_WHAT YOU WILL DO_. Give the data again in full, with every character unchanged.

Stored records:
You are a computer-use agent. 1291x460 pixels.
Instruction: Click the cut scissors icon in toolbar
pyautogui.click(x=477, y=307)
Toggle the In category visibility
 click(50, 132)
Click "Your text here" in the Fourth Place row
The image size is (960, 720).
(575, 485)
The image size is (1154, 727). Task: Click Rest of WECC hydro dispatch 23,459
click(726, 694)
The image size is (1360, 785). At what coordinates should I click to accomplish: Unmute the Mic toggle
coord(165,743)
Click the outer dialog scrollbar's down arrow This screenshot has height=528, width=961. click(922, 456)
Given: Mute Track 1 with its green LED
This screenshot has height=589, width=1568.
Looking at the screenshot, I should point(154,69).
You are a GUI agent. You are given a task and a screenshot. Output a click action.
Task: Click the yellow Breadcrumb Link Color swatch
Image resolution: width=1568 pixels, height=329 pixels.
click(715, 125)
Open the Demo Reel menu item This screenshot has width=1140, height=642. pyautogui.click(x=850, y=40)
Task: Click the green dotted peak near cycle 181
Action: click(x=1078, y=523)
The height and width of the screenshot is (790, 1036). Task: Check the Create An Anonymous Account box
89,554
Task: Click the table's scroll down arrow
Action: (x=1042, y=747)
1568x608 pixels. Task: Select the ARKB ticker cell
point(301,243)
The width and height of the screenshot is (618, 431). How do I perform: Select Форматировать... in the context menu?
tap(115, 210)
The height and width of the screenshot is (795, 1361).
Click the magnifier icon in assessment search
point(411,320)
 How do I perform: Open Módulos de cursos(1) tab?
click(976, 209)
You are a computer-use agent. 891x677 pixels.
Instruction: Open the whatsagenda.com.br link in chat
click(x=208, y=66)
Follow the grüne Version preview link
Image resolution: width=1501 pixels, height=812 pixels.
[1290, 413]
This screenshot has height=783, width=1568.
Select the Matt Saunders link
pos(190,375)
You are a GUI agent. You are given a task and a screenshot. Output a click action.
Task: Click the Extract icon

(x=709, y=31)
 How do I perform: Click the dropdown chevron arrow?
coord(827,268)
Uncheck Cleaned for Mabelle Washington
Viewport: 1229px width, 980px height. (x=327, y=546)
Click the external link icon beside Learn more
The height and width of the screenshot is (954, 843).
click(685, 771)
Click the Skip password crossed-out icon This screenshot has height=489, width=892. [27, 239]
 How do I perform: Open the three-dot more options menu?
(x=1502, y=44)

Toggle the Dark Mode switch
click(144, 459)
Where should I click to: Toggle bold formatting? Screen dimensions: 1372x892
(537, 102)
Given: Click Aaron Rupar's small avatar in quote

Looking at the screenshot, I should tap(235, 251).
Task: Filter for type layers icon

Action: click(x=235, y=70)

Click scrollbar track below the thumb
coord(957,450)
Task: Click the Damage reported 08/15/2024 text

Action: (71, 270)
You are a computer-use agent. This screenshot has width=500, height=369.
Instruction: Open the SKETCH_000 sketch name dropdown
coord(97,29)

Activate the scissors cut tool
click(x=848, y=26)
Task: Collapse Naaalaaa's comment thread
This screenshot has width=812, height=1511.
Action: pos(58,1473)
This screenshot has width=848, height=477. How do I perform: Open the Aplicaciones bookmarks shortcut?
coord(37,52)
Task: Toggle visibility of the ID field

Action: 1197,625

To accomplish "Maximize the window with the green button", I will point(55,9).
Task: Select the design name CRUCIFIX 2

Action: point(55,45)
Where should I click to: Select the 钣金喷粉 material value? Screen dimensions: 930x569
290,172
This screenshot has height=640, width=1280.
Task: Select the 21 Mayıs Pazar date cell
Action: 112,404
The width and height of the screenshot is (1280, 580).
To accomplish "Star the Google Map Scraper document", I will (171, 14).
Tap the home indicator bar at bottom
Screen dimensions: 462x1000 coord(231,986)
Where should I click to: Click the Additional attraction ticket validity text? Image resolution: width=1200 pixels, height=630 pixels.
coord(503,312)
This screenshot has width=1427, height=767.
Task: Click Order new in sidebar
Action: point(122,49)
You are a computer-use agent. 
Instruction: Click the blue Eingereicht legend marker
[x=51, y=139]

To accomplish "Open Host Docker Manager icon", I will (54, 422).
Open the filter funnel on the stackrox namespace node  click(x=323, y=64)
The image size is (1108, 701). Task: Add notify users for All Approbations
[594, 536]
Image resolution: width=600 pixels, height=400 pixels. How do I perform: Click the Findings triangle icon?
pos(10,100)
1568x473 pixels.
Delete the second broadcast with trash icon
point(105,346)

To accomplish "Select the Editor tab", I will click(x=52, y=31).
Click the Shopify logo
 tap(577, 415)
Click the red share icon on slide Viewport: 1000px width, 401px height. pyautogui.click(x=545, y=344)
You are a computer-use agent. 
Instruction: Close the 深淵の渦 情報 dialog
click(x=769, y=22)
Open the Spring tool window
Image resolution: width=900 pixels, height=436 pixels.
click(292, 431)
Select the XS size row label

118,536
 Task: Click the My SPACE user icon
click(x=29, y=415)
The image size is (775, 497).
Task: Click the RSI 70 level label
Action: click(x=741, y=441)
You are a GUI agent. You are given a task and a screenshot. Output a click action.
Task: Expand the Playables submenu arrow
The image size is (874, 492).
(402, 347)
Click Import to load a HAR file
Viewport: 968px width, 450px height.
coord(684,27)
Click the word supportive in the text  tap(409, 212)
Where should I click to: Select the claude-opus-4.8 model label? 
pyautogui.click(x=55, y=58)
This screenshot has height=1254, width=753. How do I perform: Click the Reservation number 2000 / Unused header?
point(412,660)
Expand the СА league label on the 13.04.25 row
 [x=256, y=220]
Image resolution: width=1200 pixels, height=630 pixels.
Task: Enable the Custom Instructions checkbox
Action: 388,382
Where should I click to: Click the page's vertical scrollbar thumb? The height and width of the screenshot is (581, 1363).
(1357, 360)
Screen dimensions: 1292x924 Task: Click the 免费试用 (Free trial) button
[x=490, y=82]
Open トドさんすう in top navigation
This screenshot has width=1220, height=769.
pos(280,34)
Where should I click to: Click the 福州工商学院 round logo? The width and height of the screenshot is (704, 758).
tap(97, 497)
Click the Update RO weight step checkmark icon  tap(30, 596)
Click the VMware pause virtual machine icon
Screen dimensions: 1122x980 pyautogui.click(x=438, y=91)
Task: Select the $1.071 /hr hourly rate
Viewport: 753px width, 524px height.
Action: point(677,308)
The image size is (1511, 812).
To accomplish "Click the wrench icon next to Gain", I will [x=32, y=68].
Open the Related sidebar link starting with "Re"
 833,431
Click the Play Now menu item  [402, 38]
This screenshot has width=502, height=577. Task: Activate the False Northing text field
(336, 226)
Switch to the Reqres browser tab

_THE COMPLETED TASK_.
You are a computer-use agent. 1291x460 pixels.
Instruction: Click the cut scissors icon in toolbar
pyautogui.click(x=477, y=307)
Toggle the In category visibility
 click(50, 132)
Click "Your text here" in the Fourth Place row
The image size is (960, 720).
(575, 485)
The image size is (1154, 727). Task: Click Rest of WECC hydro dispatch 23,459
click(726, 694)
The image size is (1360, 785). At what coordinates should I click to accomplish: Unmute the Mic toggle
coord(165,743)
Click the outer dialog scrollbar's down arrow This screenshot has height=528, width=961. click(922, 456)
Given: Mute Track 1 with its green LED
This screenshot has height=589, width=1568.
Looking at the screenshot, I should point(154,69).
You are a GUI agent. You are given a task and a screenshot. Output a click action.
Task: Click the yellow Breadcrumb Link Color swatch
Image resolution: width=1568 pixels, height=329 pixels.
click(715, 125)
Open the Demo Reel menu item This screenshot has width=1140, height=642. pyautogui.click(x=850, y=40)
Task: Click the green dotted peak near cycle 181
Action: click(x=1078, y=523)
The height and width of the screenshot is (790, 1036). Task: Check the Create An Anonymous Account box
89,554
Task: Click the table's scroll down arrow
Action: (x=1042, y=747)
1568x608 pixels. Task: Select the ARKB ticker cell
point(301,243)
The width and height of the screenshot is (618, 431). How do I perform: Select Форматировать... in the context menu?
tap(115, 210)
The height and width of the screenshot is (795, 1361).
Click the magnifier icon in assessment search
point(411,320)
 How do I perform: Open Módulos de cursos(1) tab?
click(976, 209)
You are a computer-use agent. 891x677 pixels.
Instruction: Open the whatsagenda.com.br link in chat
click(x=208, y=66)
Follow the grüne Version preview link
Image resolution: width=1501 pixels, height=812 pixels.
[1290, 413]
This screenshot has height=783, width=1568.
Select the Matt Saunders link
pos(190,375)
You are a GUI agent. You are given a task and a screenshot. Output a click action.
Task: Click the Extract icon

(x=709, y=31)
 How do I perform: Click the dropdown chevron arrow?
coord(827,268)
Uncheck Cleaned for Mabelle Washington
Viewport: 1229px width, 980px height. (x=327, y=546)
Click the external link icon beside Learn more
The height and width of the screenshot is (954, 843).
click(685, 771)
Click the Skip password crossed-out icon This screenshot has height=489, width=892. [27, 239]
 How do I perform: Open the three-dot more options menu?
(x=1502, y=44)

Toggle the Dark Mode switch
click(144, 459)
Where should I click to: Toggle bold formatting? Screen dimensions: 1372x892
(537, 102)
Given: Click Aaron Rupar's small avatar in quote

Looking at the screenshot, I should tap(235, 251).
Task: Filter for type layers icon

Action: click(x=235, y=70)

Click scrollbar track below the thumb
coord(957,450)
Task: Click the Damage reported 08/15/2024 text

Action: (71, 270)
You are a computer-use agent. This screenshot has width=500, height=369.
Instruction: Open the SKETCH_000 sketch name dropdown
coord(97,29)

Activate the scissors cut tool
click(x=848, y=26)
Task: Collapse Naaalaaa's comment thread
This screenshot has width=812, height=1511.
Action: pos(58,1473)
This screenshot has width=848, height=477. How do I perform: Open the Aplicaciones bookmarks shortcut?
coord(37,52)
Task: Toggle visibility of the ID field

Action: 1197,625

To accomplish "Maximize the window with the green button", I will point(55,9).
Task: Select the design name CRUCIFIX 2

Action: point(55,45)
Where should I click to: Select the 钣金喷粉 material value? Screen dimensions: 930x569
290,172
This screenshot has height=640, width=1280.
Task: Select the 21 Mayıs Pazar date cell
Action: 112,404
The width and height of the screenshot is (1280, 580).
To accomplish "Star the Google Map Scraper document", I will (171, 14).
Tap the home indicator bar at bottom
Screen dimensions: 462x1000 coord(231,986)
Where should I click to: Click the Additional attraction ticket validity text? Image resolution: width=1200 pixels, height=630 pixels.
coord(503,312)
This screenshot has width=1427, height=767.
Task: Click Order new in sidebar
Action: point(122,49)
You are a computer-use agent. 
Instruction: Click the blue Eingereicht legend marker
[x=51, y=139]

To accomplish "Open Host Docker Manager icon", I will (54, 422).
Open the filter funnel on the stackrox namespace node  click(x=323, y=64)
The image size is (1108, 701). Task: Add notify users for All Approbations
[594, 536]
Image resolution: width=600 pixels, height=400 pixels. How do I perform: Click the Findings triangle icon?
pos(10,100)
1568x473 pixels.
Delete the second broadcast with trash icon
point(105,346)

To accomplish "Select the Editor tab", I will click(x=52, y=31).
Click the Shopify logo
 tap(577, 415)
Click the red share icon on slide Viewport: 1000px width, 401px height. pyautogui.click(x=545, y=344)
You are a computer-use agent. 
Instruction: Close the 深淵の渦 情報 dialog
click(x=769, y=22)
Open the Spring tool window
Image resolution: width=900 pixels, height=436 pixels.
click(292, 431)
Select the XS size row label

118,536
 Task: Click the My SPACE user icon
click(x=29, y=415)
The image size is (775, 497).
Task: Click the RSI 70 level label
Action: click(x=741, y=441)
You are a GUI agent. You are given a task and a screenshot. Output a click action.
Task: Expand the Playables submenu arrow
The image size is (874, 492).
(402, 347)
Click Import to load a HAR file
Viewport: 968px width, 450px height.
coord(684,27)
Click the word supportive in the text  tap(409, 212)
Where should I click to: Select the claude-opus-4.8 model label? 
pyautogui.click(x=55, y=58)
This screenshot has height=1254, width=753. How do I perform: Click the Reservation number 2000 / Unused header?
point(412,660)
Expand the СА league label on the 13.04.25 row
 [x=256, y=220]
Image resolution: width=1200 pixels, height=630 pixels.
Task: Enable the Custom Instructions checkbox
Action: 388,382
Where should I click to: Click the page's vertical scrollbar thumb? The height and width of the screenshot is (581, 1363).
(1357, 360)
Screen dimensions: 1292x924 Task: Click the 免费试用 (Free trial) button
[x=490, y=82]
Open トドさんすう in top navigation
This screenshot has width=1220, height=769.
pos(280,34)
Where should I click to: Click the 福州工商学院 round logo? The width and height of the screenshot is (704, 758).
tap(97, 497)
Click the Update RO weight step checkmark icon  tap(30, 596)
Click the VMware pause virtual machine icon
Screen dimensions: 1122x980 pyautogui.click(x=438, y=91)
Task: Select the $1.071 /hr hourly rate
Viewport: 753px width, 524px height.
Action: point(677,308)
The image size is (1511, 812).
To accomplish "Click the wrench icon next to Gain", I will [x=32, y=68].
Open the Related sidebar link starting with "Re"
 833,431
Click the Play Now menu item  [402, 38]
This screenshot has width=502, height=577. Task: Activate the False Northing text field
(336, 226)
Switch to the Reqres browser tab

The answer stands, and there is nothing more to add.